I have been struggling to put God into an evolutionary world view. Creation is God’s love and mercy flowing forth and yet we live in what Merton describes as existential dread. We strive to become better, to become more faithful followers of the Gospel and yet, like Paul, we continuously do that which we would not do. Paul had an intense experience of the Risen Christ on the road to Damascus and but he still does that which he would not do. Like Paul, we feel helpless as we come closer and closer to our own nothingness, our total inability to become more than we are by dint of our own effort. This is the stuff of despair; however, Paul’s assurance of divine mercy grounds us in hope.

The highlighted passage from Paul helps me make sense of our aloneness, frustration and alienation. Creation is groaning forth toward the Omega Point when the Kingdom will become total reality. It is groaning forth because the evolving nature of the cosmos and all in it is characterized by both grace and chaos. The instinct for survival that drives our reptilian brains consigns us to disobedience. Instead of answering to call to love as the Creator loves, we disobey—we fail to listen to the call of love. We serve our own interests, our false selves, instead of loving and giving as we should. We strive to assure our own survival.

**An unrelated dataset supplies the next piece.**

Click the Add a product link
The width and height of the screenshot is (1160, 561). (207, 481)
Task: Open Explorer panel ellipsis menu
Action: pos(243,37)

Why chaos? Why survival? Why disobedience? Paul says it is because God has bound us over to disobedience so that we might know the unfathomable love of God—hesed = mercy, loving kindness. In our anxiety and dread, perhaps even our despair, we come to a place of nothingness, an abyss. It is the desert. It is the dark night of the soul. It is bottoming out. No wonder AA has had such a dramatic impact on our society. AA gets it. AA understands what Paul is saying. We have to come to the place of nothingness, emptiness, and dread so we can discover the mercy of the Creator who lives buried deep within our being, as our very true being, as our face before we were born. Total surrender to the Creator who comes to us countless times each day disguised as our life is the way up and out. But, first of all, it is the way down. We have to fall in order that we might arise, that the glory of the Creator hidden in our being may blossom into the Cosmic Christ living within us. As creation surges forth, we learn to accept the “will” of the Creator as we experience life as it is—not as we want it to be. The grace AND chaos in our lives spurs our divinization, but only if we let go and let God. Partial surrender, lip service will not suffice. Total surrender is the way up and out.

It is love—the capacity to give and care for others and for creation. Blake says that we are born to bear the beams of love. Bearing beams of love does not come naturally. We have to surrender to become the beam bearers of Divine love. The Creator throws us into grace and chaos so that we might become who we truly are.